Question: What is the bug in this lock-free stack implementation?

dsaksena

The bug is that we assume that when we pop, the only element in stack that must remain same is the stack_top.

Before thread 0s cmp_and_swap completes and after I assign old_top and new_top, kernel could context switch and thread 1 could pop out the stack do whatever it wants with the rest of my stack and put the old_top back as it is and boom, new_top is god knows where.

Specifically as shown in slide 22 also, after popping old_top(A) could push a new element(D) and push back the old_top (A) and thread 0 cmp_and_swap succeeds and pops out old_top but skips the element thread 1 had pushed (D) and top becomes the 2nd element in the stack(B).

step 1:thread 0 sees, assigns local variable new_top = B


A <-Stack top


B


/////Context switch to thread 1 before cmp_and_swap of thread 0 pop//////

step 2:thread 1 sees and pops A


B <-Stack top


step 3:thread 1 pushes D then pushes back A


A <-Stack top


D


B


/////Context switch to thread 0//////

step 4:cmp_and_swap succeeds and pop A stack_top is B now


B <-Stack top


rojo

This lock free implementation does not take into account the change in the stack below the current top of the stack. This description is similar to slide 22.

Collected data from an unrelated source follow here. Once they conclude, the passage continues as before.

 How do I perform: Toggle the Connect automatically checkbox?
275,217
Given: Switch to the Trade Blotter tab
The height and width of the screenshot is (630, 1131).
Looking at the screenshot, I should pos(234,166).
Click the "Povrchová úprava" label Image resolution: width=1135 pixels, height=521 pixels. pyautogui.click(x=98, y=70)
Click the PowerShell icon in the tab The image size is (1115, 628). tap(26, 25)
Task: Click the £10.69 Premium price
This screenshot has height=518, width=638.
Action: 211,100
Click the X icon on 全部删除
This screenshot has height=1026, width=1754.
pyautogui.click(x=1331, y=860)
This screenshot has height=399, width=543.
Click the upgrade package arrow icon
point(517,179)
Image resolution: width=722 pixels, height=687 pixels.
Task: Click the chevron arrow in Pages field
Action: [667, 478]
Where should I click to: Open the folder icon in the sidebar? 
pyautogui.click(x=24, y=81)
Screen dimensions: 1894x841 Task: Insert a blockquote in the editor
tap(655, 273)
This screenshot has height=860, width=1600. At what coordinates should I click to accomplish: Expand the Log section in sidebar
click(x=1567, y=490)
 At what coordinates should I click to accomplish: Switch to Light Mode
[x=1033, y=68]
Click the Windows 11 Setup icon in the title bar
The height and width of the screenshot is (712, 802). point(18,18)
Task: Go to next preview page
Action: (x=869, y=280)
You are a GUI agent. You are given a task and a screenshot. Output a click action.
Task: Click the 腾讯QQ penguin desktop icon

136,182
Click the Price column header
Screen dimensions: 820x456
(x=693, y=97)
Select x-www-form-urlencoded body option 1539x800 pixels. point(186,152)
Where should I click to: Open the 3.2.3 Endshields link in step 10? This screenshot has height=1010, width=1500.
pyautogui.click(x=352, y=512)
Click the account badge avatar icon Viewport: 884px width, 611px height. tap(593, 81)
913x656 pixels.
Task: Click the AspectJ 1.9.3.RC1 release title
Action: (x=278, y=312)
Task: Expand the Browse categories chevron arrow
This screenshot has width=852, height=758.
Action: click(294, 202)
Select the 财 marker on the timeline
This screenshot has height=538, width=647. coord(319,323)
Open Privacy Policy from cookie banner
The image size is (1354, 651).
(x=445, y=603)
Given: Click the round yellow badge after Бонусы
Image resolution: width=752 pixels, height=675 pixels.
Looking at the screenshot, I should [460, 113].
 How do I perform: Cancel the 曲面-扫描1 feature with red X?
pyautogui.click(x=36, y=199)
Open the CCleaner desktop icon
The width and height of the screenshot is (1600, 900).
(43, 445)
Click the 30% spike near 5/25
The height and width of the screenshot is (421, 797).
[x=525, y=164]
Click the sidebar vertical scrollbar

It can happen if the stack below the current top (say A) changes. Eg: If the initial state is A->B->C and thread 1 pops the top which is A. If the thread 1 is context switched before compare and swap and another thread (thread 2) modifies the stack to A->D->B->C. If thread 1 runs again it checks the old top from memory (which is A) and sets the new top to the local value of B. This results in a list B->C. In this case D is lost and this implementation is hence not correct.

rflood

I think the main issue here, as put by @rojo is that it does not consider a change in the stack

Specifically, the new top uses stale data as the next pointer for the lock.

If there were `compare_two_and_swap(orig_1,expected_1,orig_2,expected_2,new) we could compare the node and pointer at the same time.

We could also define some custom comparison which looked not at nodes addresses, but their address and next (this would not be supportable in compare_and_swap though)

solovoy

Try to make it even concise: same value of s->top and old_top in compare_and_swap can't ensure the stack hasn't changed.